Tuesday, 20 August 2013

Emerging markets lead global stocks down

Emerging markets have performed poorly recently, and that trend continued on Monday. Bloomberg reports:

The MSCI Emerging Markets Index slid 1.4 percent to 944.88. The Jakarta Composite Index dropped by the most since October 2011, while Thailand’s SET Index retreated to a one-month low. India’s S&P BSE Sensex extended a drop from its July 23 high to almost 10 percent and the rupee led losses in 23 of 24 developing-nation currencies tracked by Bloomberg. Brazil’s swap rates climbed as the real touched a level weaker than 2.4 per dollar for the first time in four years.

Indonesia’s current-account shortfall widened to $9.8 billion last quarter, the largest in data compiled by Bloomberg going back to 1989. Thailand cut its 2013 growth forecast as the country entered recession for the first time since the global financial crisis. India’s rupee plunged on speculation a strengthening U.S. economy may prompt the Federal Reserve to pare its $85 billion monthly bond-buying program.
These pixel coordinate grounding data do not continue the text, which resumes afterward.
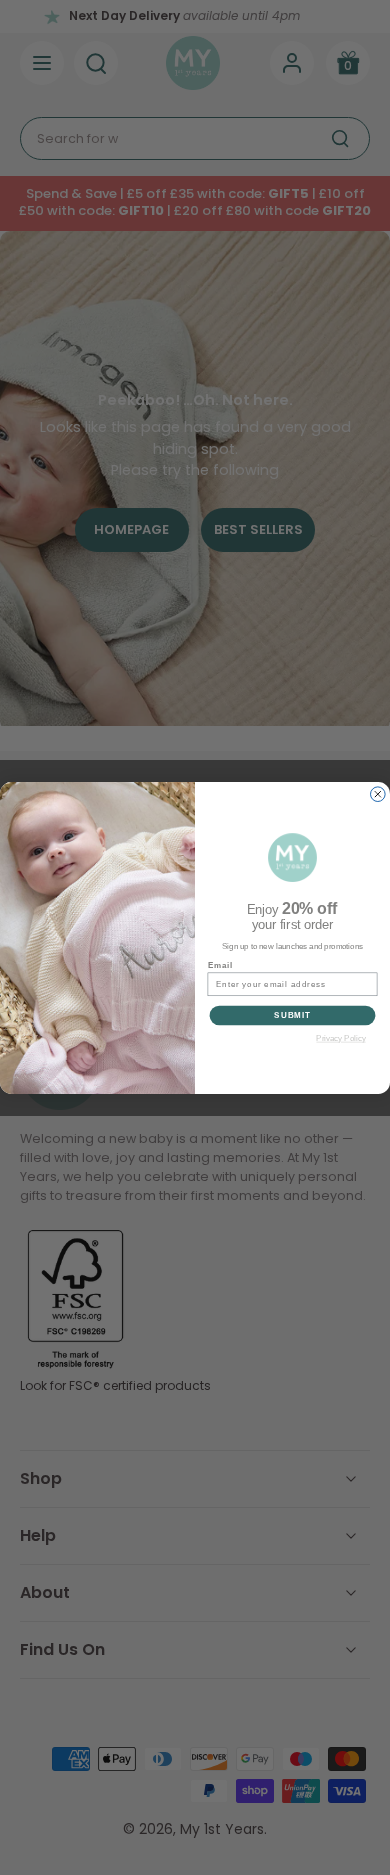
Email (220, 964)
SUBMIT (292, 1015)
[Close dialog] (378, 793)
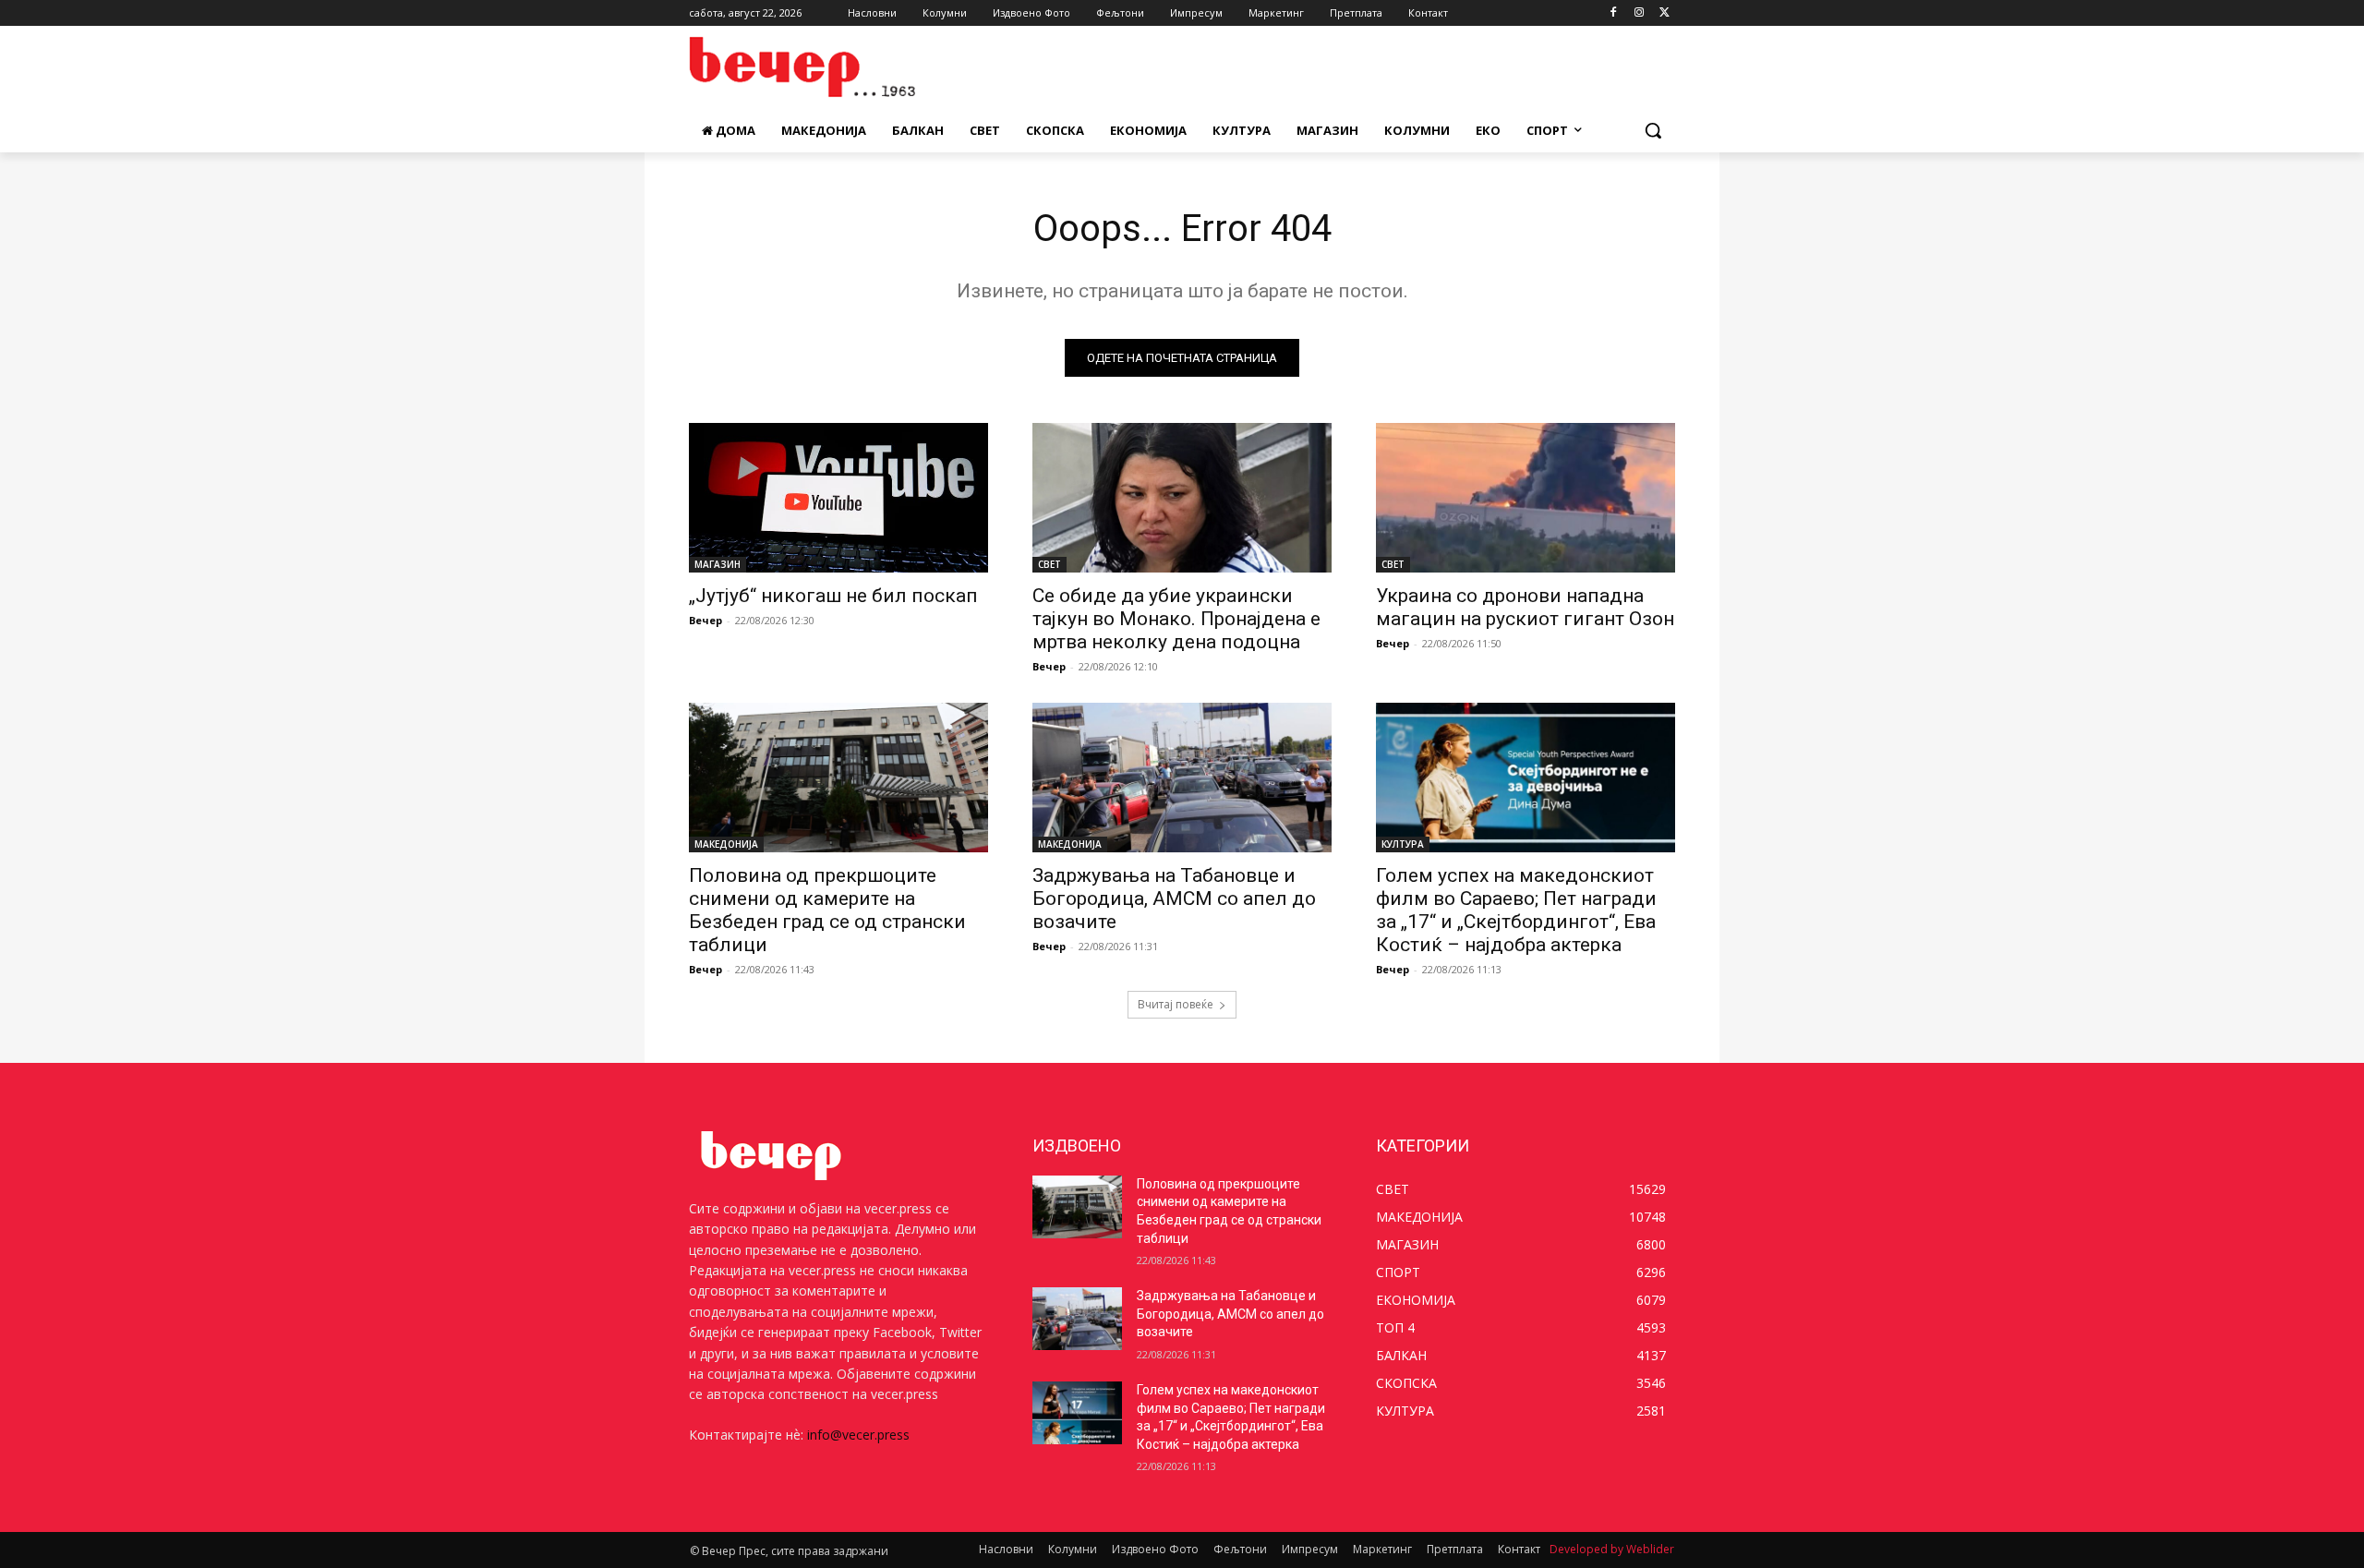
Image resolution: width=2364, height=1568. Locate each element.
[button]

Developed markets were not spared from Monday's declines. The STOXX Europe 600 fell 0.5 percent and the S&P 500 fell 0.6 percent as US 10-year Treasury yields rose six basis points to 2.88 percent, the highest level since 2011.

Chinese stocks managed to rise on Monday though. The Shanghai Composite Index rose 0.8 percent, its first gain in four days.

Also in China, over the weekend, the National Bureau of Statistics reported that home prices rose in July in 62 of 70 cities it monitors, slightly down from 63 in June.